### What the task asks
Please output the passage of the Duplicati forum thread below from "Thanks for any" to "effect it at all.", word for word.

━━━━━ Given passage

Backup "to go" file size seems completely wrong?

wolffstarr · November 4, 2017, 4:19pm

Greetings!

Just starting out with Duplicati, backing up to OneDrive. I’ve got two separate jobs set up, one for my “Backups and Photos” directories, the other for everything else. This is from an OpenMediaVault NAS, local filesystem is ZFS. I am only working with the “Backups and Photos” at the moment.

The Photos portion is fairly straightforward and almost entirely photos with a video here or there. The Backups directory is the target for my UrBackup server that I use for full-system images and incremental backups for all our PCs. When I set up the backup job, it was with a new OneDrive account, and I ran into the “5GB free tier” issue, despite not starting a free trial; that’s been cleared up and it’s uploading cleanly.

The problem is, it’s completed the file count (which looks right; output of find . -type f | wc -l comes within shouting distance) and the file size it’s found is 770GB. On disk, the Backups directory is 227GB and the Photos directory is 232GB. I have compression turned on in ZFS; as expected Photos is at a compress ratio of 1.00. Backups is at 1.31, which would at worst case bring the 227GB to 300GB. So somehow, Duplicati is seeing an extra 250GB of file size.

I thought it might be running both backup jobs combined for some reason, but the other job is well over 400GB in size (and backing up to a different OneDrive account, actually). Does anyone know why it’s happening? UrBackup uses a ton of symlinks; is it possible that Duplicati is counting each symlinked file as a whole file? The Advanced option seemed to indicate the default is to just record that it exists and where it points to, so I wouldn’t have expected that.

Thanks for any help you folks can provide!

JonMikelV · November 5, 2017, 12:43am

Hello @wolffstarr, thanks for using Duplicati!

If I’m understanding the issue correctly, you have known 227G of Source content but Duplicati is reporting “Source: 250G” in the backup job summary?

Since Duplicati works at the file level (as exposed by your file system) the underlying format (in your case ZFS) and any versioning (such as with COW) or compression should not effect it at all.

━━━━━━━━━━
━━━━━ Stored data

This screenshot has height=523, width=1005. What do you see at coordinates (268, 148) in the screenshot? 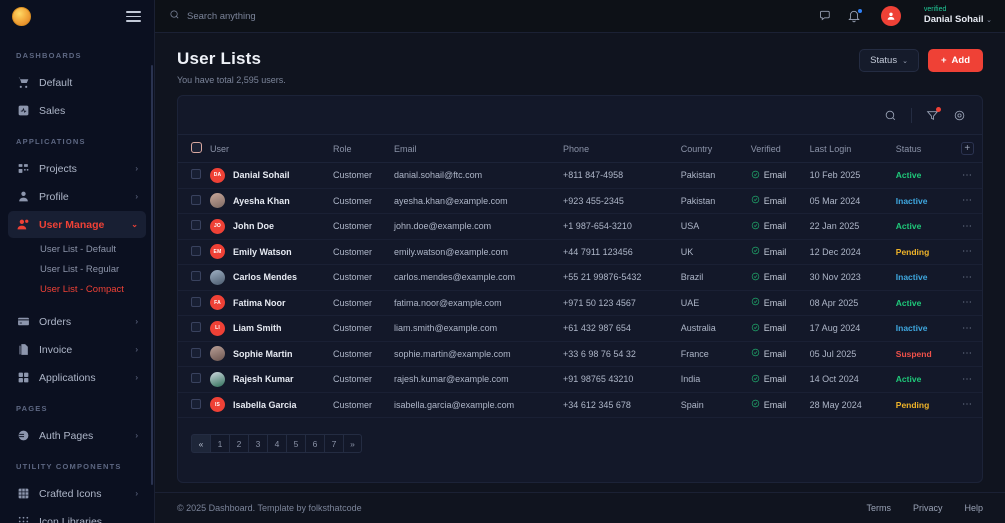
I see `column-header-user: User` at bounding box center [268, 148].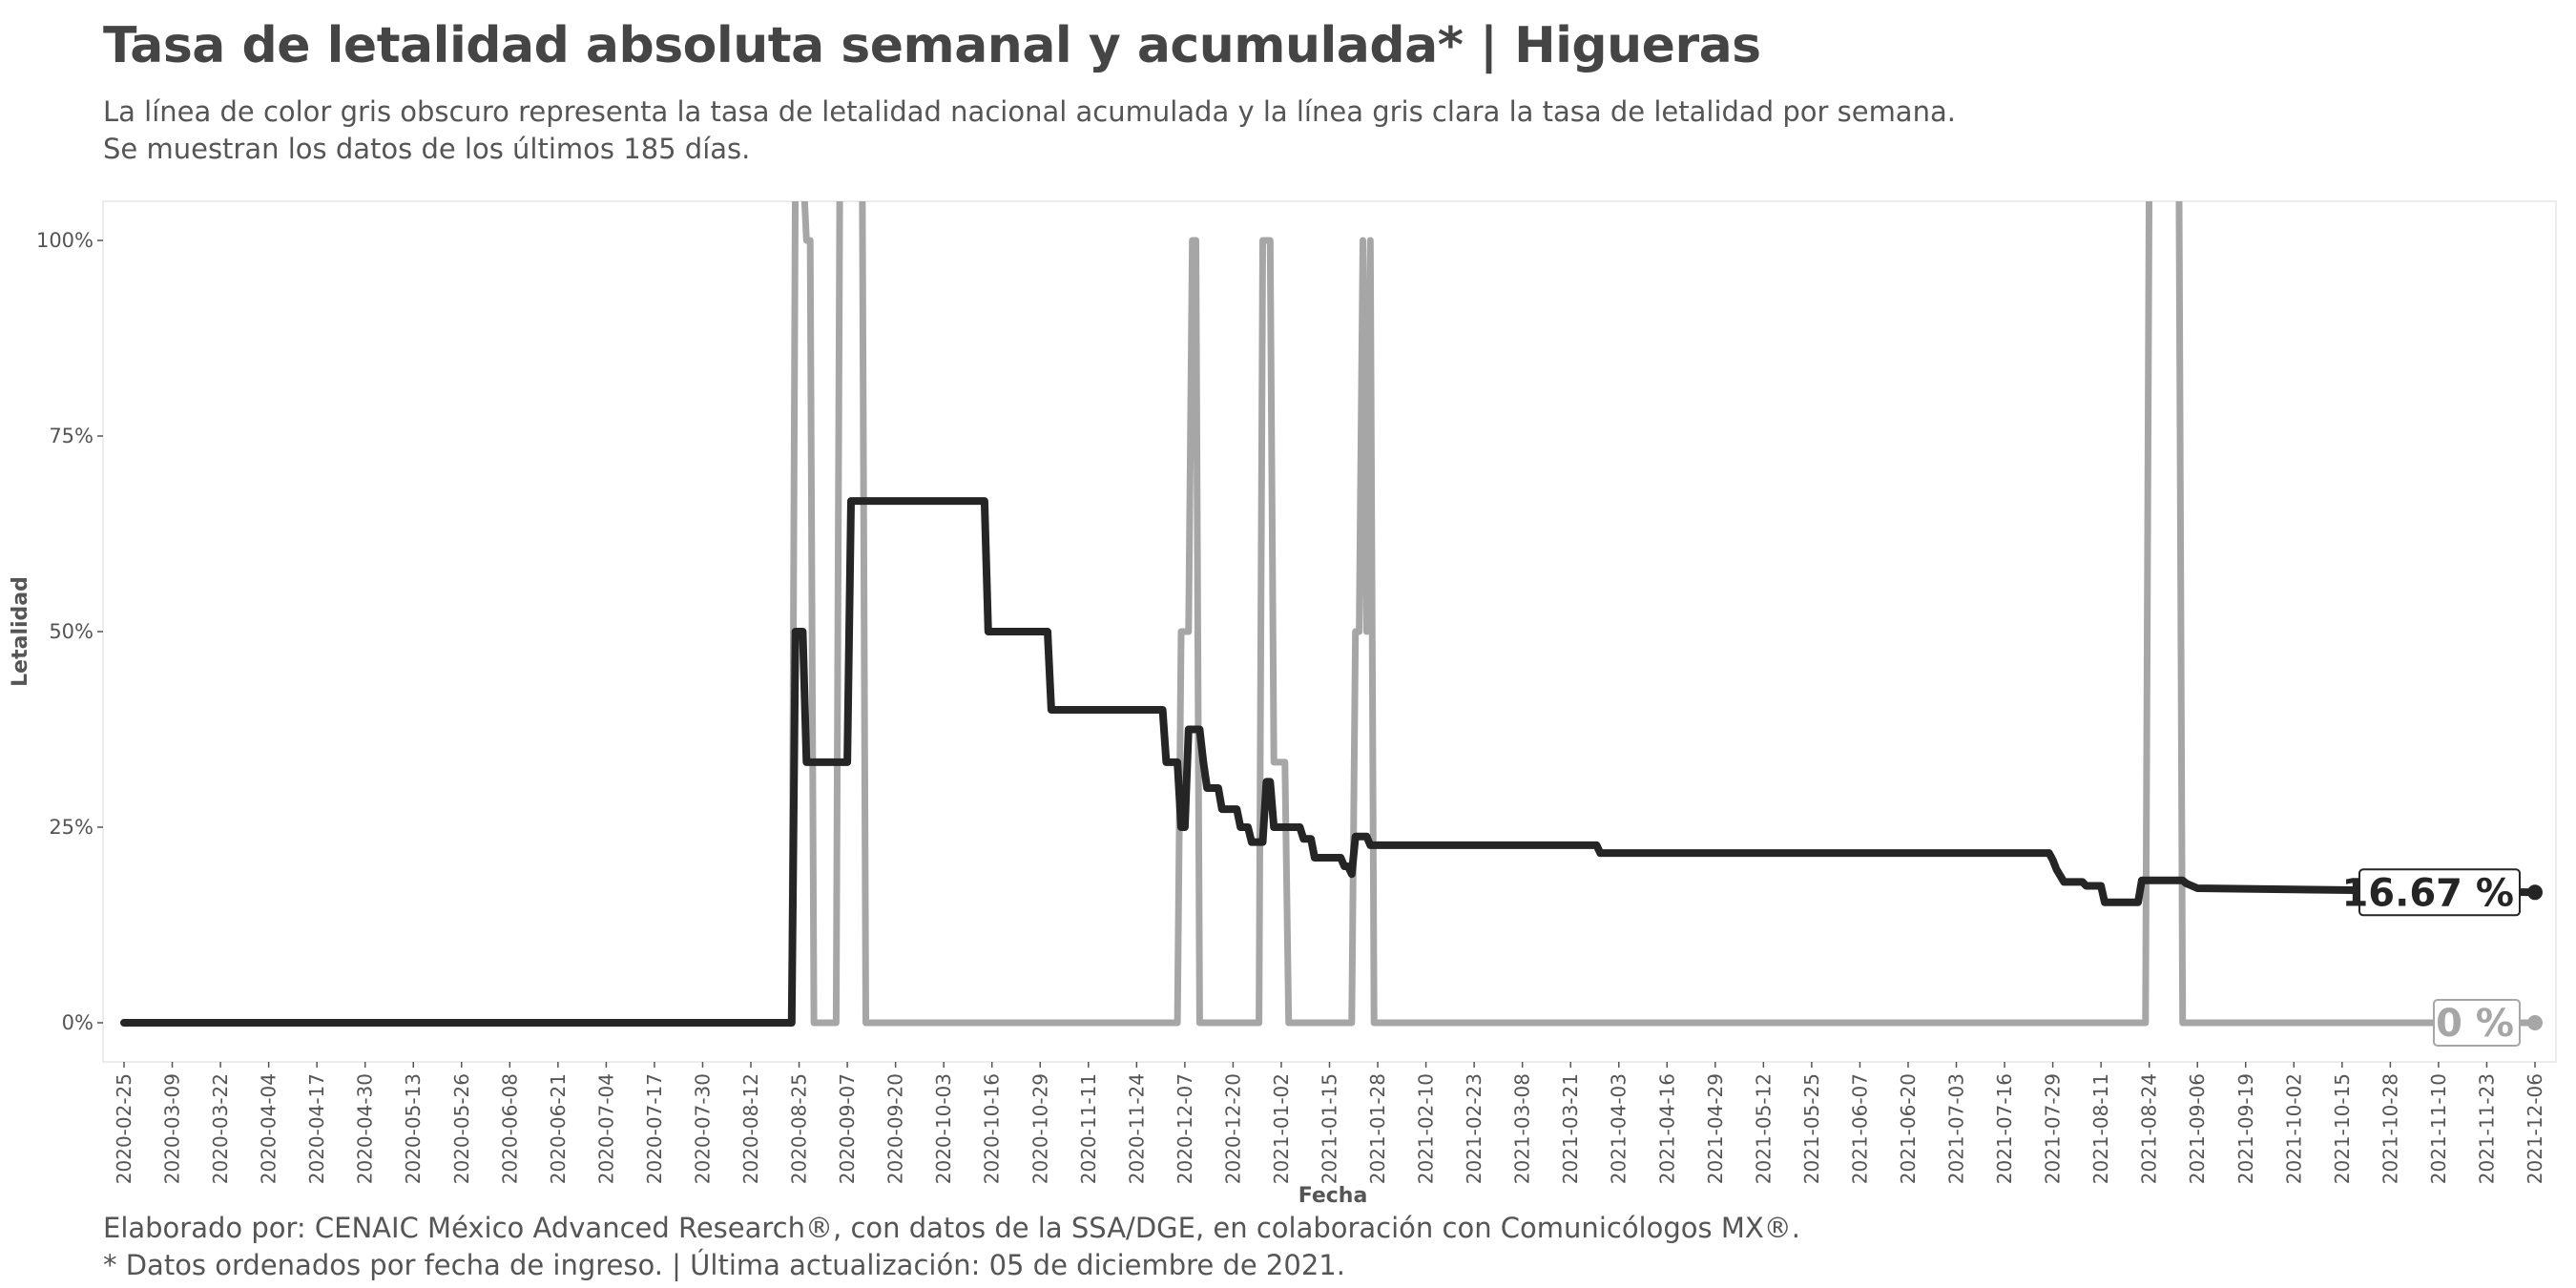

━━━━━━━━━━

### Your response
Thanks for any help you folks can provide!

JonMikelV · November 5, 2017, 12:43am

Hello @wolffstarr, thanks for using Duplicati!

If I’m understanding the issue correctly, you have known 227G of Source content but Duplicati is reporting “Source: 250G” in the backup job summary?

Since Duplicati works at the file level (as exposed by your file system) the underlying format (in your case ZFS) and any versioning (such as with COW) or compression should not effect it at all.